Although he nearly killed two police officers while he was driving drunk and on drugs, John Cusick told the judge, “I don’t feel I need a lot of jail time. I feel I’m more in need of rehab.”
Cusick wound up getting both – six to 12 years in prison, with drug treatment and anger-management counseling – for pleading guilty to driving under the influence and plowing his SUV into a stopped police car on June 28, 2009, critically injuring the officers.
In sentencing him Tuesday, Philadelphia Common Pleas Court Judge Genece E. Brinkley cited the long, painful recoveries of Officers Richard Hayes and George Higginson.
“This was a horrendous situation,” she said.

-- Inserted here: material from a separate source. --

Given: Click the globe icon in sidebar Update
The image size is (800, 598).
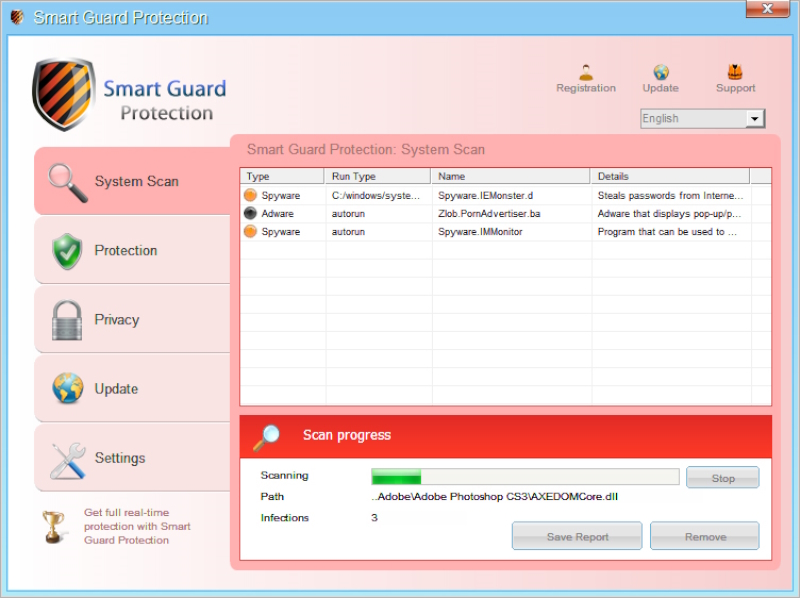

Cusick, 21, blond and baby-faced, begged the judge for a last Thanksgiving at home with his mother, Tammy Oslowski, in the city’s Rhawnhurst section.
“I’m a momma’s boy,” he said as she wept in the gallery behind him. “I love my mother to death.”
“Unfortunately, that’s not possible,” the judge replied, and ordered a sheriff’s deputy to take Cusick into custody.
“I love you, I love you,” he called to his family as he was escorted out.
Cusick pleaded guilty in September to aggravated assault, driving under the influence, and related charges in the early-morning crash. Witnesses told police his SUV roared down Aramingo Avenue in Frankford at up to 75 m.p.h. and went straight into the rear of the patrol car, which was involved in a stop of another drunken driver.
Cusick admitted to being under the influence of two drugs and alcohol and talking to a girlfriend in the car when the crash occurred. Neither he nor the woman was hurt.
Assistant District Attorney Noel DeSantis said Higginson was between the patrol car and the stopped vehicle when the crash occurred; his face struck the trunk, causing multiple fractures.
Hayes was at the side of the stopped vehicle. The impact sent him airborne, and he landed inside, his head lodged in the dashboard.
Hayes spent six months in a medicated coma, then had to relearn how to walk, talk and perform other basic functions.
Both officers have returned to active duty: Hayes, 29, in major crimes, and Higginson, 26, in the traffic division.
Both said they were satisfied with the judge’s decision.
“He got his years sentence,” said Higginson. “I got a life sentence.”
Hayes said his brain injuries left him without feeling on one side of his face or any sense of smell or taste. “I had to do a lot of work to get back where I was,” he added.
Defense attorney William Ciancaglini called Cusick “basically a good kid with a ton of problems. Nothing like this will ever happen again. He’s not a career criminal.”
DeSantis, however, said Cusick’s family enabled and abetted his drug use, beginning with marijuana at age 11.
“I believe this defendant is remorseful because he’s going to prison,” DeSantis said. “He used drugs the day before he pleaded guilty.”